GOOD ECONOMICS FOR HARD TIMES

“Quality of life means more than just consumption”: Two MIT economists urge that a smarter, more politically aware economics be brought to bear on social issues.

It’s no secret, write Banerjee and Duflo (co-authors: Poor Economics: A Radical Rethinking of the Way To Fight Global Poverty, 2011), that “we seem to have fallen on hard times.” Immigration, trade, inequality, and taxation problems present themselves daily, and they seem to be intractable. Economics can be put to use in figuring out these big-issue questions. Data can be adduced, for example, to answer the question of whether immigration tends to suppress wages. The answer: “There is no evidence low-skilled migration to rich countries drives wage and employment down for the natives.” In fact, it opens up opportunities for those natives by freeing them to look for better work. The problem becomes thornier when it comes to the matter of free trade; as the authors observe, “left-behind people live in left-behind places,” which explains why regional poverty descended on Appalachia when so many manufacturing jobs left for China in the age of globalism, leaving behind not just left-behind people but also people ripe for exploitation by nationalist politicians.
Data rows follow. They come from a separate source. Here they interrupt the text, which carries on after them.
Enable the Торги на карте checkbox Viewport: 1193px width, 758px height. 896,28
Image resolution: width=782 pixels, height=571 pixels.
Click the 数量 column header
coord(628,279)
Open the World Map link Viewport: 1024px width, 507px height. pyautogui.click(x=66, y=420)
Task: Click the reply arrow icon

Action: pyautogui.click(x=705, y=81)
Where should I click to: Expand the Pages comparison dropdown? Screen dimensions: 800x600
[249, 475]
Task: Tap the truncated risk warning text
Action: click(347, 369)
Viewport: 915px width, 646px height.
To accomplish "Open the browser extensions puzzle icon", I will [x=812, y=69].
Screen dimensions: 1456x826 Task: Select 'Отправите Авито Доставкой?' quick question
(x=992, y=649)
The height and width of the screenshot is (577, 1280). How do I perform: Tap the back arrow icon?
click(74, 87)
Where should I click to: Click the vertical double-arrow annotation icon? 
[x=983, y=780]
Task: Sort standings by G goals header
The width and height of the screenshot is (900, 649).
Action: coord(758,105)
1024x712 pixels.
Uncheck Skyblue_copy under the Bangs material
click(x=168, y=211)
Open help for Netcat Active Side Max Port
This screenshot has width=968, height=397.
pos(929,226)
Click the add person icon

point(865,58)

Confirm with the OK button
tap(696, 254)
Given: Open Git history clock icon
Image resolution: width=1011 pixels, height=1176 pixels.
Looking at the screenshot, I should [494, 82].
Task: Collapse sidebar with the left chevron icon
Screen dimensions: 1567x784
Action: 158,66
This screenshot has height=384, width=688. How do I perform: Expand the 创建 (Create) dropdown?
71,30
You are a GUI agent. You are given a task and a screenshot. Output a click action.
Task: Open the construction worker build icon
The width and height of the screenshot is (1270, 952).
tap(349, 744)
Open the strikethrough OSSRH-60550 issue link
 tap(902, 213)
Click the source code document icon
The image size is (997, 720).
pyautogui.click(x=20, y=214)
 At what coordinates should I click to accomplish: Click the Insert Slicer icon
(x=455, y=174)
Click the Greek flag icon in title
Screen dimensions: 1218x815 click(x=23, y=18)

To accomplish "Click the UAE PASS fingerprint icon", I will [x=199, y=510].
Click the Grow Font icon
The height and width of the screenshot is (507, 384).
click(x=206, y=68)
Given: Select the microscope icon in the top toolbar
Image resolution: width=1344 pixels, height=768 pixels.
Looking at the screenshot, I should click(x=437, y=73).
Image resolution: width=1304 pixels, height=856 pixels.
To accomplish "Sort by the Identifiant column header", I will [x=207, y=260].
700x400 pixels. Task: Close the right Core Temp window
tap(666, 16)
The authors add, interestingly, that the same thing occurred in parts of Germany, Spain, and Norway that fell victim to the “China shock.” In what they call a “slightly technical aside,” they build a case for addressing trade issues not with trade wars but with consumption taxes: “It makes no sense to ask agricultural workers to lose their jobs just so steelworkers can keep theirs, which is what tariffs accomplish.” Policymakers might want to consider such counsel, especially when it is coupled with the observation that free trade benefits workers in poor countries but punishes workers in rich ones.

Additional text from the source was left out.